"Beh,
Andryad, effettivamente un dottore mi ha visitata. Durante le feste
di Natale sono tornata a casa, lasciando la Toscana per una
settimana. Mio fratello è medico e quindi mi è venuto naturale
chiedere in prima battuta una sua opinione.
Ero
consapevole del fatto che fosse una mossa azzardata. Prima di tutto
perché non è un dermatologo, poi perché è il tipico fratello
maggiore che tratta i più piccoli con superiorità.
E'
uno psichiatra, decisamente bravino, e mi ha guardato il collo
mettendosi a ridere.
“E
te mi rompi le palle la mattina di Natale per un tatutaggio venuto
uno schifo?” è stato il massimo che ho ottenuto. Ho provato a
ribattere che non sono così stupida da farmi tatuare un doppio
uncino sul collo, dovendo apparire in video."Non è un segno
sempre netto – gli ho spiegato – a volte appare nitido, altre
rarefatto".
Allora mi ha controllata con un minimo in più di attenzione, storcendo la bocca. “Sei sempre stata strana, figurati se riesci a farti venire una malattia normale. Non andare dal dermatologo, molto meglio un bravo psicologo.”

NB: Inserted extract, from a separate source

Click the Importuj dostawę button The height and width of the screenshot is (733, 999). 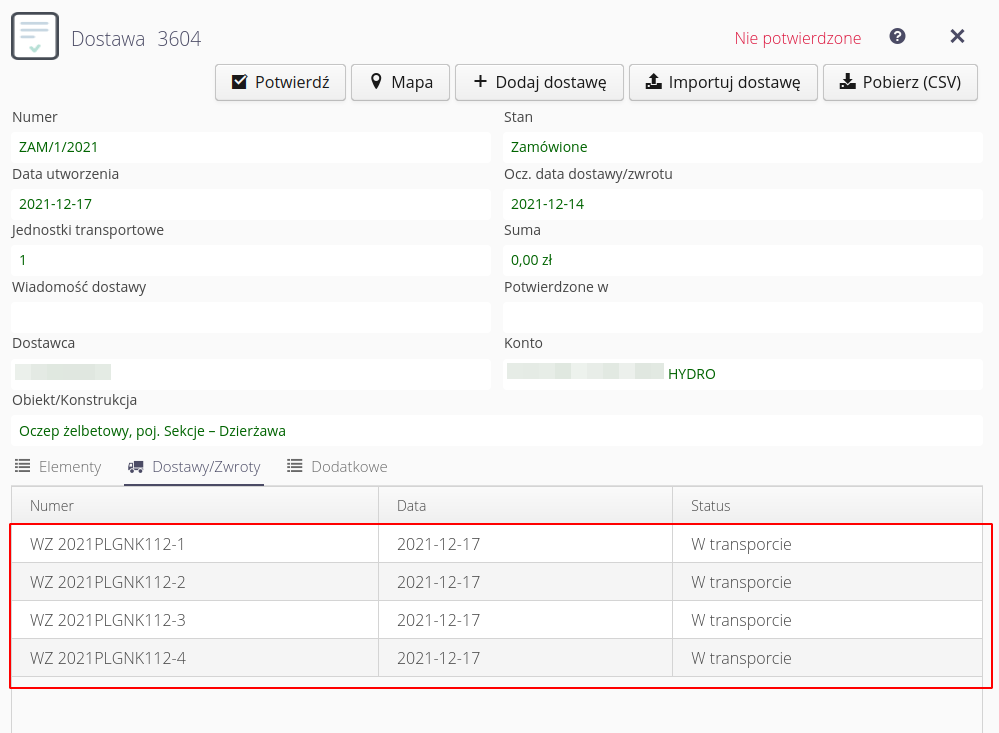pyautogui.click(x=722, y=82)
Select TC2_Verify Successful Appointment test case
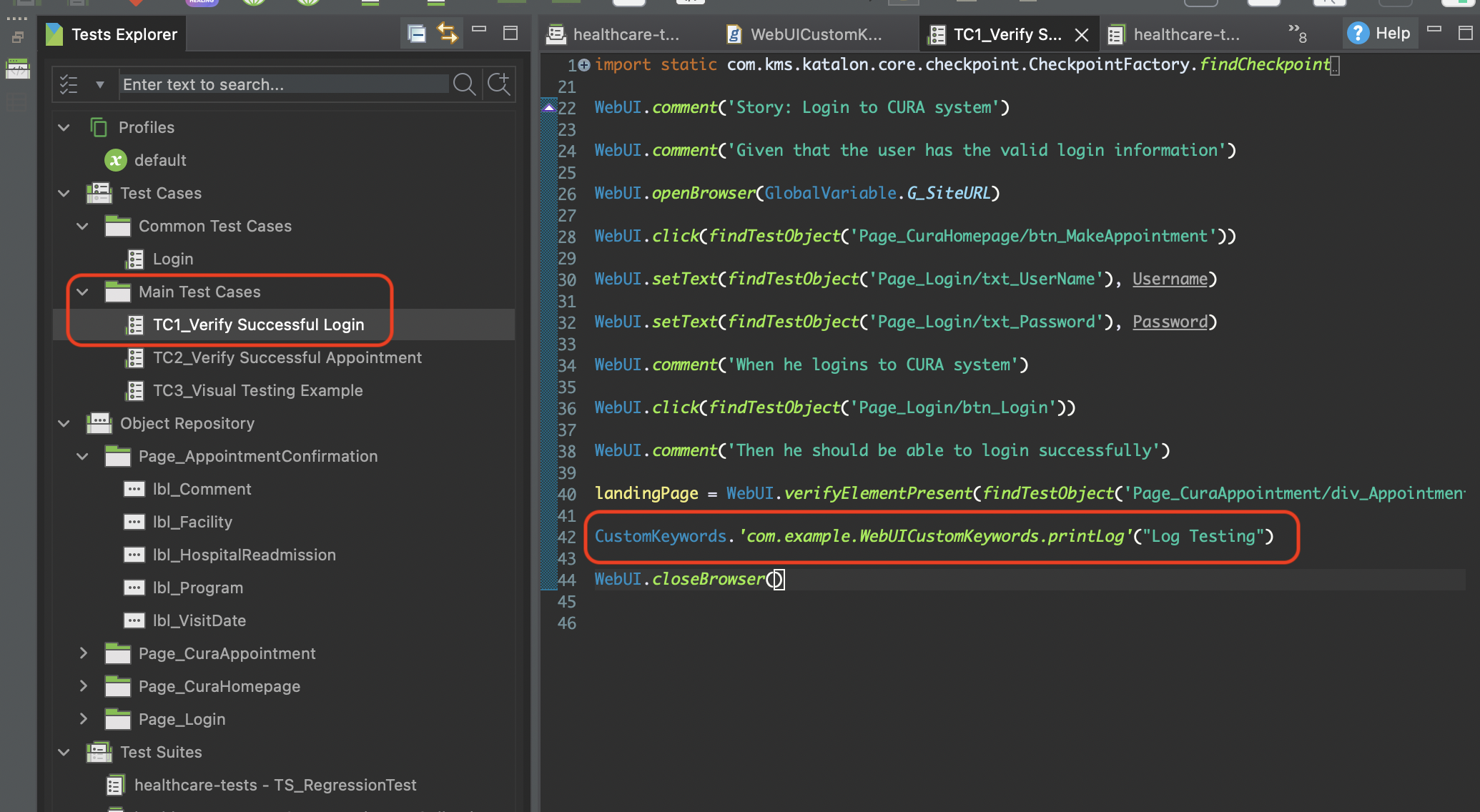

E con questa battutina mi ha liquidata e a quel punto mi sono chiesta come mai non riesco a diventare trasparente quando ce ne sarebbe bisogno veramente, tipo durante il pranzo di Natale. Ho provato a concentrarmi mentre provavano a servirmi la seconda porzione di cappelletti in brodo ma nulla, son rimasta sulla sedia visibile a tutti.
L'essere
tornata a casa di mia madre per le feste, comunque, mi ha aiutata a
notare alcuni particolari. Non so se anche i vostri genitori hanno la
simpatica abitudine di raccontare sempre e soltanto gli episodi della
vostra infanzia con i quali possono mettervi in ridicolo. Tipo “vi
ricordate quella volta in cui *** si è messa le dita nel naso
davanti al prete proprio mentre doveva porgere le fedi agli zii che
si sposavano?”
E
tutti giù a ridere, come se non avessero sentito quella storiella
del cavolo mille volte e come se non importasse nulla che avevi,
all'epoca dei fatti, più o meno tre anni.
Compreso
nell'amarcord familiare, anche lo sfogliare vecchi album.Ho sempre
detestato le foto, soprattutto quando mi infilavano il vestitino
buono per mettermi sulle ginocchia dello zio di centodue anni, che
puzzava di fumo e di saliva, gridando “cheese”! Di quei ricordi
mi è rimasta la voglia di vomitare di fronte all'obiettivo e la
precisa intenzione di evitare, da adulta, qualunque macchina cattura
anima.
Riguardando
quelle foto, però, ho notato che sono quasi sempre leggermente
sfuocata. Come se la nebbia mi avvolgesse lievemente.
Da
qua un dubbio, credo, lecito.
Ma
le cose strane che ci stanno accadendo sono in qualche modo legate al
passato o no? Mi spiego meglio: sta diventando conclamato un qualcosa
che portavamo dentro? E se sì, quale può essere il legame con
quello strano segno che ci sta fiorendo sul corpo?